Недавно я перечитывал Глеба Успенского, смеялся и грустил и с радостью преклонялся пред благородством и чистотой души этого человека, в страданиях искавшего но всей широкой России давно затмившейся правды и давно обороненной совести. Ожили перед моими глазами мертвые черные строчки и буквы; то были частицы его страдающей души, а все вместе сверстанные, сброшюрованные и пущенные на рынок, они составляли все то, что он отнял у себя и отдал нам – его светлый разум. Отданный той же с болью любимой родине, он продолжает творить свою благотворную работу. Но где же он сам, этот страдалец за чужие грехи, этот всеми нами любимый и чтимый Глеб Успенский? Что говорят о нем, о его здоровье, о его жизни? Какова бы ни была, она дорога ведь нам. И стыдно мне стало за себя и за всех нас, когда ответом на все эти вопросы явилось тупое и дикое: не знаем. Где он – не знаем; какова его жизнь – не знаем, потому что об этом не говорят и не пишут. Да жив ли он, наконец? – этот вопрос был как-то предложен мне одним интеллигентом, пораженным безмолвием могилы, окутавшим дорогое имя. Но, подумав, искушенный опытом, российский интеллигент сам же и ответил: вероятно, жив, потому что иначе о нем говорили бы много, горячо, хорошо и с любовью.

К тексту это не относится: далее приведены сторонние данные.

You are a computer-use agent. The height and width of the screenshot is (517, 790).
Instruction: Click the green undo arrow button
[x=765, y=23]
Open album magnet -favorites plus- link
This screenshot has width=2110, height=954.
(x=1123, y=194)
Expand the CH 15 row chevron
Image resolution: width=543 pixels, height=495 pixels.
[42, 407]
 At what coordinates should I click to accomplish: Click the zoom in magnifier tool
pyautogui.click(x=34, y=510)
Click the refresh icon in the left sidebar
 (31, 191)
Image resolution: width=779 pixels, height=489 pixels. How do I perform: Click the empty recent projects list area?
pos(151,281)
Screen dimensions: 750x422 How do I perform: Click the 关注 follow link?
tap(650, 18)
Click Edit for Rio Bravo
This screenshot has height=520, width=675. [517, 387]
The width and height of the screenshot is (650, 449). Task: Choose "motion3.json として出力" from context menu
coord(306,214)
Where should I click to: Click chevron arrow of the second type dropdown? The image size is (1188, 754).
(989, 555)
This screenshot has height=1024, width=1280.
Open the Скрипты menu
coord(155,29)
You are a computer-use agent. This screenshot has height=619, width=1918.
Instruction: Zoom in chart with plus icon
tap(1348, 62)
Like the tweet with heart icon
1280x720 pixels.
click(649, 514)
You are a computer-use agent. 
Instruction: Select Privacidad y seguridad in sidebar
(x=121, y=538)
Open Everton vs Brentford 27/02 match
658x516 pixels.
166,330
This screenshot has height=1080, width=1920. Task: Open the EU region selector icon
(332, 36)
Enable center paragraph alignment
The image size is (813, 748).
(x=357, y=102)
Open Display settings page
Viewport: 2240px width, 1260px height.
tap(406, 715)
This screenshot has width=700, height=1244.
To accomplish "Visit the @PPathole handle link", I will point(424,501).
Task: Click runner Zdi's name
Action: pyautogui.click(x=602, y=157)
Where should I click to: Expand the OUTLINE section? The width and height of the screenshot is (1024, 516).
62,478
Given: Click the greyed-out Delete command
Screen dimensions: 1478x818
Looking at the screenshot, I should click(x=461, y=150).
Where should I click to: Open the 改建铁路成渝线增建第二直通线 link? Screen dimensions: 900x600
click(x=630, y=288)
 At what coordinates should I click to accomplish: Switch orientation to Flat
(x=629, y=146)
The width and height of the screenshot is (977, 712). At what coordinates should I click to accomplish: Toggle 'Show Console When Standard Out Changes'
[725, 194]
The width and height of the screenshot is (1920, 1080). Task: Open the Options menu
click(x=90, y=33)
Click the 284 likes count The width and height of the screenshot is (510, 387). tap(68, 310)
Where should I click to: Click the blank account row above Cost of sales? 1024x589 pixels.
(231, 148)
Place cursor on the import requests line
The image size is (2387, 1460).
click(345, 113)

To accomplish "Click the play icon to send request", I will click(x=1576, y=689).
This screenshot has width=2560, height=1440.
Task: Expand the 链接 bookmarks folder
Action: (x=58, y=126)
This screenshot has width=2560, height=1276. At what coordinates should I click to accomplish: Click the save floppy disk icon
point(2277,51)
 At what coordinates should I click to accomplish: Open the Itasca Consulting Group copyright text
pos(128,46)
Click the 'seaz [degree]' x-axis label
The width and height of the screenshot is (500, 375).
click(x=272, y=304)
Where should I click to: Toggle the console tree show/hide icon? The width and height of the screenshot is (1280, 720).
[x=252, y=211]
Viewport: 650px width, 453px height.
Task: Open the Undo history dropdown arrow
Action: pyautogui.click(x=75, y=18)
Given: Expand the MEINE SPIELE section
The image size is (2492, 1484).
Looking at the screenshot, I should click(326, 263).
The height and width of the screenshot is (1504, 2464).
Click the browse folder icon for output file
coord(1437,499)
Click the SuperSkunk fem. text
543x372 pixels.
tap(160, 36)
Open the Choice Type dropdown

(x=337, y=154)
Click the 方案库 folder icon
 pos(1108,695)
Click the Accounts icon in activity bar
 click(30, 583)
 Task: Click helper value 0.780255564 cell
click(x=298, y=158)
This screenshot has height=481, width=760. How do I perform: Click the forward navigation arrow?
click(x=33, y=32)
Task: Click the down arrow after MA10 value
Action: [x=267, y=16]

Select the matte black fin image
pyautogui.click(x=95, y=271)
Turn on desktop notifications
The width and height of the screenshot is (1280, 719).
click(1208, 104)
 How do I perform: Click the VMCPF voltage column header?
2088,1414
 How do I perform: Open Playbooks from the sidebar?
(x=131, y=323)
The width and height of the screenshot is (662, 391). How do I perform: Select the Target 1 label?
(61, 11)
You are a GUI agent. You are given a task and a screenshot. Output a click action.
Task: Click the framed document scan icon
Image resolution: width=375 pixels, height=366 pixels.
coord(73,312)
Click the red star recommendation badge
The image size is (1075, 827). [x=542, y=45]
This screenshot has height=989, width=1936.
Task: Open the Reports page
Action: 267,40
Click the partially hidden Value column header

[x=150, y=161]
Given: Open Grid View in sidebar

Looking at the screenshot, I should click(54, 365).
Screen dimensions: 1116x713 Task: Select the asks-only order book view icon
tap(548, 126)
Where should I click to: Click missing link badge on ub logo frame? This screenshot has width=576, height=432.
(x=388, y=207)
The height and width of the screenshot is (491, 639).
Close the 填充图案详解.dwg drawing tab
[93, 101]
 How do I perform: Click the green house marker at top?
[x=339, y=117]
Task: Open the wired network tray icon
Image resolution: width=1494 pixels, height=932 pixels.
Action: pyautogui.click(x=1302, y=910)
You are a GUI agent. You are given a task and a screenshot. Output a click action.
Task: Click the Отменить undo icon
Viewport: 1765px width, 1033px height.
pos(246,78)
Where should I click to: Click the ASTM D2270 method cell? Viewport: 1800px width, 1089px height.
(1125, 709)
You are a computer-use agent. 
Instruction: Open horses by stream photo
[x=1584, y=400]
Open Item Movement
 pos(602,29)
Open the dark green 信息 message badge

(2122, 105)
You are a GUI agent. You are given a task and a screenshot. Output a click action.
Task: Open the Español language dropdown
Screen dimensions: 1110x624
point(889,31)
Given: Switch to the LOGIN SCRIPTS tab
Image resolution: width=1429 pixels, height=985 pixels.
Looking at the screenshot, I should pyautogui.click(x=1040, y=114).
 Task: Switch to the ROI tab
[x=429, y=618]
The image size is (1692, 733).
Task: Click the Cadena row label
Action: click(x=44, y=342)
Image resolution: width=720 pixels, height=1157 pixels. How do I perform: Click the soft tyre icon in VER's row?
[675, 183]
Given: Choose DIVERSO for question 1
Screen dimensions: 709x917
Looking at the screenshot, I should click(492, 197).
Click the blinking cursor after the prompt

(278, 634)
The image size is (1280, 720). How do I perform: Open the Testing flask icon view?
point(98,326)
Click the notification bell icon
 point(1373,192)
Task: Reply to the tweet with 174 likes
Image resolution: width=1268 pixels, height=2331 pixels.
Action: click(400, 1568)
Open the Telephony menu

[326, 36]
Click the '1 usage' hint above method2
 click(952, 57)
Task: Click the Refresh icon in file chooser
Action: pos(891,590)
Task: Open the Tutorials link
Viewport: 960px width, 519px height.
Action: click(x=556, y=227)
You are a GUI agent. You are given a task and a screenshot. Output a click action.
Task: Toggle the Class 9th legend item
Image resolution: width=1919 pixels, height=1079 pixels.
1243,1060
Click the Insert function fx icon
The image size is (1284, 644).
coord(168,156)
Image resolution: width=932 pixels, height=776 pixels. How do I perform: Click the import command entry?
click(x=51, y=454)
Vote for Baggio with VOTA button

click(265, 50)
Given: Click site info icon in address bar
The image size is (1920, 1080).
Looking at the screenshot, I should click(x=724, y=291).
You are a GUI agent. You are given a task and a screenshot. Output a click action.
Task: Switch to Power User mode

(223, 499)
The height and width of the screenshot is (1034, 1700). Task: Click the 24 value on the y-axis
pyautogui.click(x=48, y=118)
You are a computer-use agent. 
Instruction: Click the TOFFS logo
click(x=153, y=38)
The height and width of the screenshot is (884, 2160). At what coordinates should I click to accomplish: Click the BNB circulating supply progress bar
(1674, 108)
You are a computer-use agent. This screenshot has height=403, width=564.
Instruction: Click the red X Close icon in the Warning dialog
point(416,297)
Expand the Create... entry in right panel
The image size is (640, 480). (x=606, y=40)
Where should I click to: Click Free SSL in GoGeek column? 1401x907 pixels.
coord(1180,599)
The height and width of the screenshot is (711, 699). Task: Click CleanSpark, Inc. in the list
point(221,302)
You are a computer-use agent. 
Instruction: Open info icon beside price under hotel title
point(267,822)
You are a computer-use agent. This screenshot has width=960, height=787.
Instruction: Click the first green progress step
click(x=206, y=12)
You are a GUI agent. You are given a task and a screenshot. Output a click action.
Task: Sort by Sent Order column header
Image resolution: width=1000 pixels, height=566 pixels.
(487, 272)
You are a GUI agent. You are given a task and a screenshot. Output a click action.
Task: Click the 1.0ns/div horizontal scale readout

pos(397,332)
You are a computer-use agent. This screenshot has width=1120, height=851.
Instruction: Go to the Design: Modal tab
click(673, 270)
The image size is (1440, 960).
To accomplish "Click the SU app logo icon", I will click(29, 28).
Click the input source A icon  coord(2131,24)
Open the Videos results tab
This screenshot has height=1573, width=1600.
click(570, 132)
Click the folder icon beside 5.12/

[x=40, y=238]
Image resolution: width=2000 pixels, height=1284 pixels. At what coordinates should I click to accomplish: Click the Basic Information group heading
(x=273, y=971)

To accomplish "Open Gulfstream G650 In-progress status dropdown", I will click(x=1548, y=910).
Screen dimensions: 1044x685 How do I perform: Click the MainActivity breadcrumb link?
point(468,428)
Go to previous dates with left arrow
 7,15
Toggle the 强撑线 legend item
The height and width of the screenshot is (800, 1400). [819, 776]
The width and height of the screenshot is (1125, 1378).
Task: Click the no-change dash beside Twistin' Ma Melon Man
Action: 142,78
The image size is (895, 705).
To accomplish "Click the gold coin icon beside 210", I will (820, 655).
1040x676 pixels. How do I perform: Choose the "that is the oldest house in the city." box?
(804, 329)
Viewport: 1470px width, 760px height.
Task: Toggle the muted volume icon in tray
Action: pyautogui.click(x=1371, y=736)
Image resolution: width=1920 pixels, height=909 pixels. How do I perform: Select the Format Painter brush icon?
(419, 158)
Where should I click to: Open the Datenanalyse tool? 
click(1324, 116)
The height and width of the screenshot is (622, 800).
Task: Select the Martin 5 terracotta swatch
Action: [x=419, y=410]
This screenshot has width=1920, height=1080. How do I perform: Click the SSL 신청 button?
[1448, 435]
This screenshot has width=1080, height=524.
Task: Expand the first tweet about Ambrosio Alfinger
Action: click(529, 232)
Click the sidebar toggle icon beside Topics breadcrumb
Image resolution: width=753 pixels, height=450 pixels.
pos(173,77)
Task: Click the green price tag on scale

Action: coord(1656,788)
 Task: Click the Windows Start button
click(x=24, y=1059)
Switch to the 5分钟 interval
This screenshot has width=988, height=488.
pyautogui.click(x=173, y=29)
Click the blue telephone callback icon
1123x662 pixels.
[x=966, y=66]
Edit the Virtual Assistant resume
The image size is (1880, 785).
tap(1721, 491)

Замедляется темп рабочей жизни, и Москва начинает переходить к отдыху и веселью!
Готово к принятию своих гостей и Девичье поле. Выстроились рядами балаганы и другие маленькие храмики народно-детского искусства, где попискивает неунывающий Петрушка.
Дальше на наружной галерее большого балагана дает образчики скрытых в нем наслаждений традиционный клоун. У него длинные воротнички, намазанное мелом лицо и красный от мороза нос. Старые, но вечно новые остроты по поводу рыжих, кривых и тетки Пелагеи. Немного соли, но публика довольна, повторяет остроты и смеется: быть может, ей приятно именно то, что и прошлый год она слышала то же, и то же услышит в будущем. Смешно и то, что в толпе действительно находится именно рыжий, по-видимому, прасол или мелкий торговец. Он отходит от балагана, а зрители провожают его добродушно-насмешливыми взглядами, и один, немного хмельной, даже подмигивает. Но рыжий серьезен и мрачен – сколько уж он слышал острот и шуток над своей несчастной шевелюрой!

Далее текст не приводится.